If anything this article firmly establishes the great influence of writer Richard Matheson. Besides his huge amount of work for Twilight Zone, there are his other books and movies such as I am Legend, Incredible Shrinking Man, Somewhere In Time and many others.
The questions of "inspiration" and "influence" or "ripoff" is something that was gotten into in anotrher list article awhile back. What makes something into one of the other? Do you always have to acknowledge where you got the initial idea. Writer Dan O'Bannon got alot of inspiration from some SF short stories and movies when he created Alien.

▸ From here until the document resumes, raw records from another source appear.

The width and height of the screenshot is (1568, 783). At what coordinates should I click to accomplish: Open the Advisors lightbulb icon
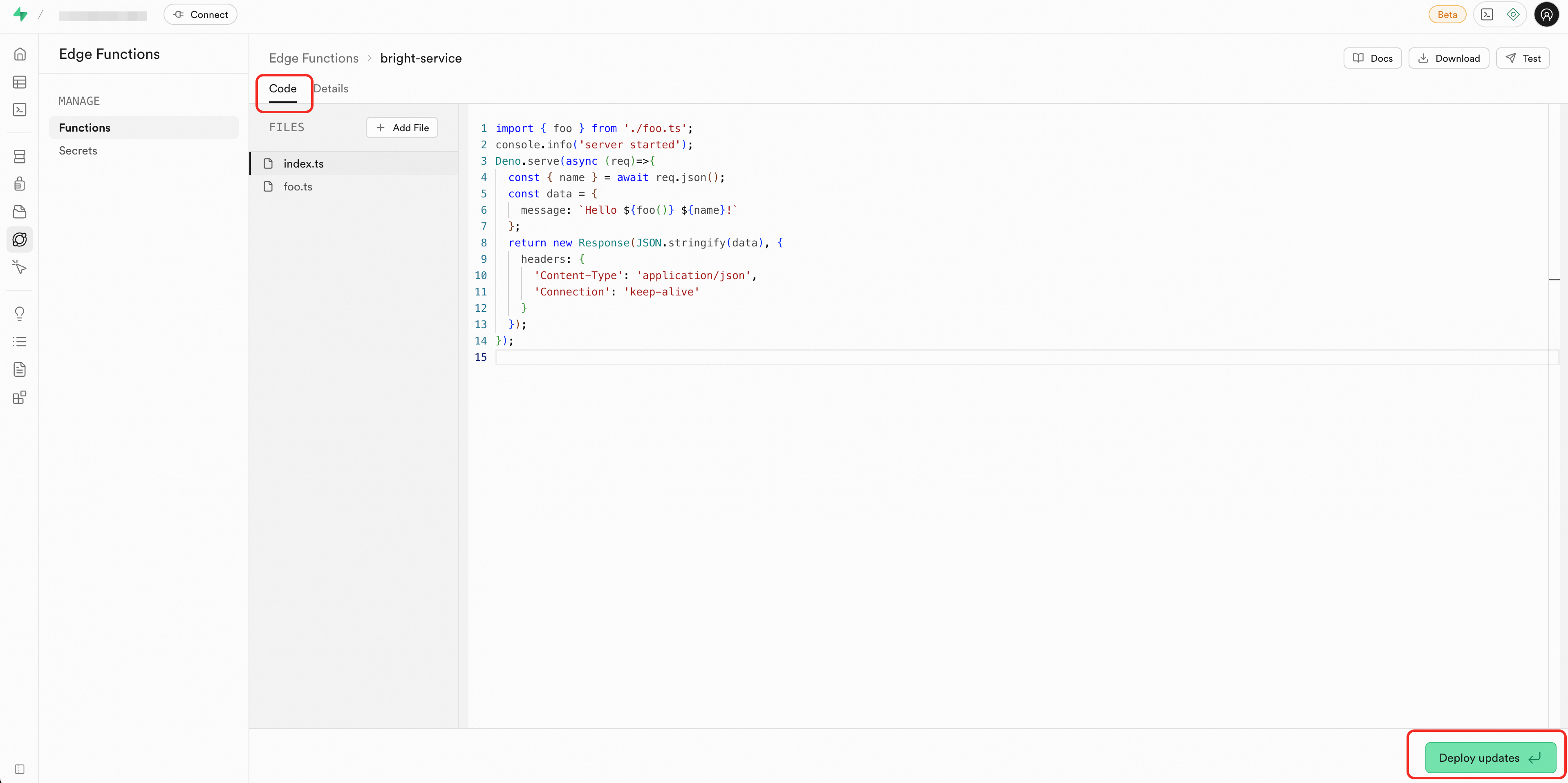[20, 314]
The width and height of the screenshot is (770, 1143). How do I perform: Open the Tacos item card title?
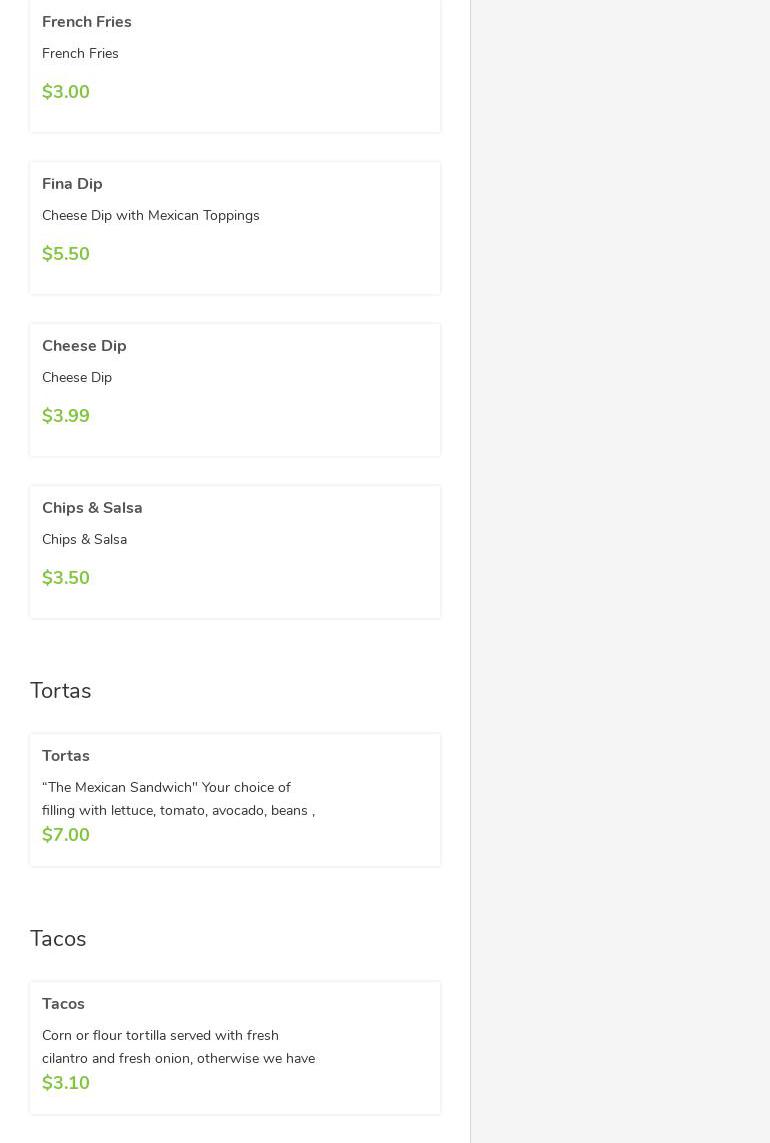(x=63, y=1004)
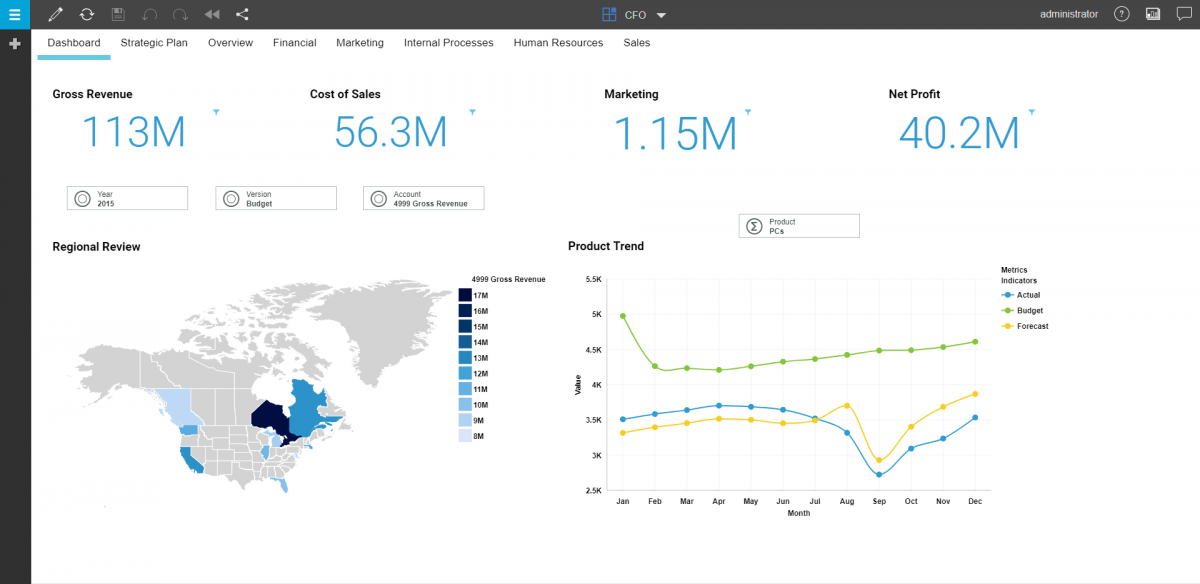Toggle the Actual metric in the legend
The width and height of the screenshot is (1200, 584).
point(1022,295)
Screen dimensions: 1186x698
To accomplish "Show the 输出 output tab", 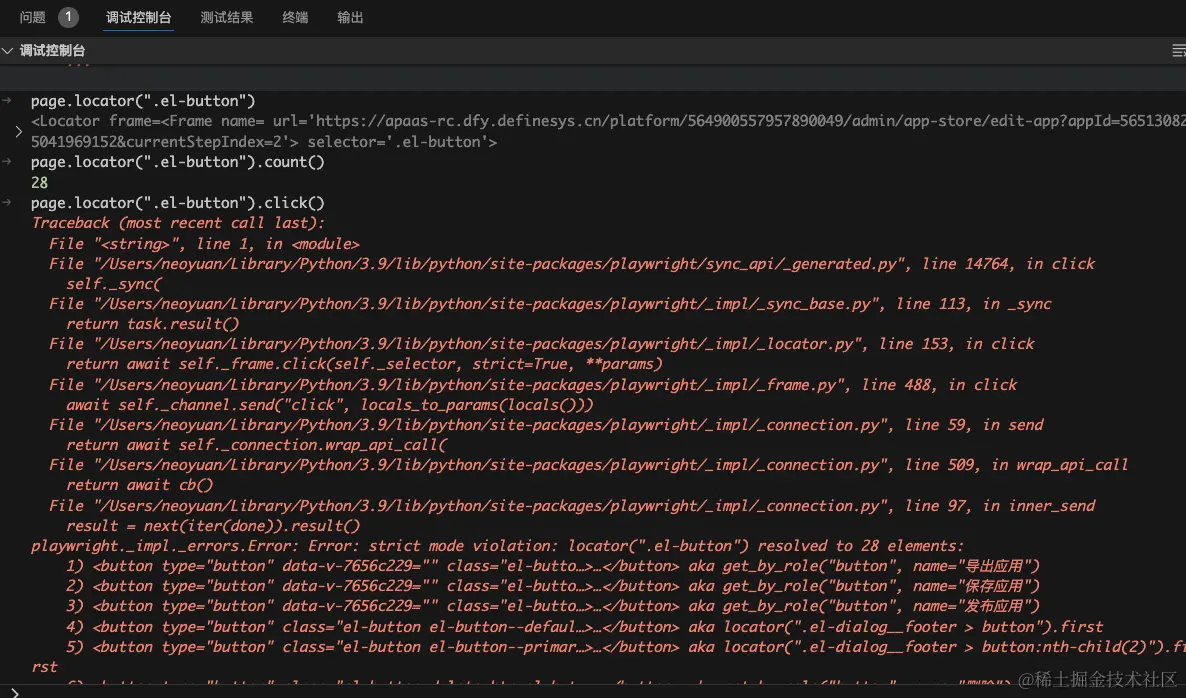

Was he ripping off or did he use their ideas as springboards for his own original take?
And most famously was James Cameron blatanlty ripping off Harlan Ellison's Outer Limits episodes Soldier and Demon With A Glass Hand or was he inspired by them for the original Terminator. The fact that he admitted the influence in an interview and Ellison's litigious nature seems to have answered that question at least from a legal standpoint.
I'd go more for the "inspiration" side than "ripoff". I don't think most creators deliberately scheme to steal somebody's work. I think sometimes you just love a particular piece so much it rolls around in your head and you think, "That's so cool! But I wonder if they went this way with it? That could be a great story, too." And then they are off. Most of the time it comes down to how it's executed.








Only 4? They sure missed a few. The late-70's movie "Magic" about a ventriloquist (Anthony Hopkins) who's dummy tells him to kill was ripped off from an early episode of TZ. The current movie "The Box" was an episode of the 80's version of TZ. If it wasn't so early in the morning, I could think of more examples.